In a study that also looks at foreign intervention into Russia’s NGO sector, Sundstrom (2006, appendix 5) uses both the number of officially registered NGOs and estimates by local NGO resource centers. She recognizes that the official es­timates include inactive organizations and exclude those that have not officially registered, an onerous process in Russia. She adds the experts from the local NGO resource to provide a more accurate figure and acknowledges that these estimates may vary across region, not just because of different numbers of organizations, but also because of the different degrees of knowledge of these resource centers.

This kind of triangulation and recognition of biases seems the best that is reason­ably possible to do in Russia at this time.
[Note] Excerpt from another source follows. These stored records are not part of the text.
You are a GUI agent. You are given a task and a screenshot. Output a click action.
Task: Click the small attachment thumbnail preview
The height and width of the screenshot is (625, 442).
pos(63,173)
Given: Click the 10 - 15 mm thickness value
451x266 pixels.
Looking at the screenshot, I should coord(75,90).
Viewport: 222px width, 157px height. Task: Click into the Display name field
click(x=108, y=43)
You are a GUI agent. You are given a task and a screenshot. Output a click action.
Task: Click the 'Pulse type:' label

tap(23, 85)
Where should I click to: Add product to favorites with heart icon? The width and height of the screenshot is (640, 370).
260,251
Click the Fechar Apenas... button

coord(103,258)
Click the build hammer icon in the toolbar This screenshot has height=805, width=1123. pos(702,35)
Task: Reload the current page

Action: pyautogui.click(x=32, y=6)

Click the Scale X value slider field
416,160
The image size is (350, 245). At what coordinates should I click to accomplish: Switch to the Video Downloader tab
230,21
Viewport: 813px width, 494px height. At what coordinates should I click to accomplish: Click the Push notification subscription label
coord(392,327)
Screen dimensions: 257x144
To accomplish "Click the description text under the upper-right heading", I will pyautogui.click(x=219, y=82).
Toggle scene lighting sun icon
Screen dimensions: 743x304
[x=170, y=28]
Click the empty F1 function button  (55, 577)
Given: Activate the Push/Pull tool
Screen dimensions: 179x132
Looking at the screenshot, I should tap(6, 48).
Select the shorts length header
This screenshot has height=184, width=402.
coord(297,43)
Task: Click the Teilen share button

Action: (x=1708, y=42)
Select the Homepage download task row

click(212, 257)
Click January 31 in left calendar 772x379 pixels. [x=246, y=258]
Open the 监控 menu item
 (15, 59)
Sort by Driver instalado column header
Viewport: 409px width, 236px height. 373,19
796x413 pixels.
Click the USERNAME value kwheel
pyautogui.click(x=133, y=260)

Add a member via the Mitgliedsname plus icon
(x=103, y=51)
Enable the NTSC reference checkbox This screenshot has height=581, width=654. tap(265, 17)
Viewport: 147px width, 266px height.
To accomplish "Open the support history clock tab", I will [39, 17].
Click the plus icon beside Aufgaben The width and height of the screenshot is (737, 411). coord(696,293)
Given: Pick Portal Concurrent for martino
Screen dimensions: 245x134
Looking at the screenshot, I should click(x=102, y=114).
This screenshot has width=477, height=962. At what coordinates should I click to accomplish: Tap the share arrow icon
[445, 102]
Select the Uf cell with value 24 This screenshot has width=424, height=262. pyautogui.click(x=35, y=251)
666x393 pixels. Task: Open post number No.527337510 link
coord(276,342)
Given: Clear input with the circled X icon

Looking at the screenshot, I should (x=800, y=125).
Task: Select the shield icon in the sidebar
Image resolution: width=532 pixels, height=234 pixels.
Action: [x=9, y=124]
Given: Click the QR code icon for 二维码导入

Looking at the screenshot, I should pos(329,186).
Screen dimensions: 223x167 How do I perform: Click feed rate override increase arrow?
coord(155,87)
My approach here is to give both conservative and generous estimates of the number of organizations working against gender violence (see table 3.1). These es­timates are based on fieldwork and third-party lists of gender violence organiza­tions in Russia from donors, transnational feminist networks, human rights ad­vocates, and Russian umbrella organizations concerned about gender violence. The lists I used were the following:

1. Founding members of the Russian Association of Crisis Centers for Women (RACCW), 1994

2. RACCW members, 1995

3. Participants in a Russian lawyer project for women’s crisis centers of Women, Law, and Development International, 1997

4. Organizations that self-identified as working on violence against women in a 1998 directory of women’s NGOs in Russia (Abubikirova, Klimenkova, Kotchkina, Regentova, and Troinova 1998, 9)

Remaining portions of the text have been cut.